第29条 機構取扱銘柄のうち一部の銘柄を取り扱わない場合の通知
当社は、機構において取り扱う振替有価証券のうち、一部の銘柄の取扱いを行わない場合には、お客様にその旨を通知します。第30条 機構非関与銘柄の振替の申請
お客様の口座に記載されている機構非関与銘柄の一般債について振替の申請を行う場合には、あらかじめ当社に対し、その旨をお申し出ください。第31条 振替口座簿記載事項の証明書交付または情報提供の請求
- お客様は、当社に対し、当社が備える振替口座簿のお客様の口座に記載されている事項を証明した振替法第277条に規定する書面の交付または当該事項に係る情報の電磁的方法による提供を請求することができます。
- 当社は、発行者等の利害関係を有する者として法令に定められている者から、正当な理由の提示とともに前項の書面の交付または情報の提供の請求を受けたときは、直接または機構を経由してこれに応じます。
- 第1項については、当社所定の手数料を徴収することがあります。
第4節 その他
第32条 当社の連帯保証義務
振替有価証券の振替手続を行った際、機構(国債については日本銀行または日証金信託、一般債または非上場の投資信託受益権については機構または日証代、以下本条において同じ。)において、誤記帳等により本来の数量または残額より超過して振替口座簿に記載されたにもかかわらず、振替法に定める超過記載に係る義務を履行しなかったことにより生じた振替有価証券の超過分(振替有価証券を取得した者がいないことが証明された分を除きます。)についてお客様(振替法第11条第2項に定める加入者に限ります。)に対して負うこととされている元利金、償還金、解約金、収益分配金等の支払をする義務、その他、機構において当該義務を履行しなかったことにより生じた損害の賠償義務の全部の履行については、当社がこれを連帯して保証いたします。第33条 お客様への連絡事項
- 当社は、振替有価証券について、次の事項をお客様にお知らせします。
- 償還期限(償還期限がある場合に限ります。)
- 残高照合のための報告
- 残高照合のためのご報告は、1年に1回以上行います。また、法令等の定めるところにより取引残高報告書を定期的に通知する場合には、残高照合のための報告内容を含めて行いますから、その内容にご不審の点があるときは、すみやかに当社の監査部に直接ご連絡ください。
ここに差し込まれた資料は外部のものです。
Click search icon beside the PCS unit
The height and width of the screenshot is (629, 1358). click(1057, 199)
- 当社がお客様から届出のあった連絡先に書類を発送した場合には、延着しまたは到達しなかったときでも、通常到達すべきときに到達したものとみなします。
- 当社は、第2項の規定にかかわらず、特定投資家のお客様については、当該お客様からの残高照合のための報告に関する照会に対し速やかに回答できる体制が整備されている場合には、当社が定めるところにより残高照合のための報告を行わないことがあります。
- 当社は、第2項の規定にかかわらず、次の各号に掲げる書面に記載されているものについては、残高照合のための報告を行わないことがあります。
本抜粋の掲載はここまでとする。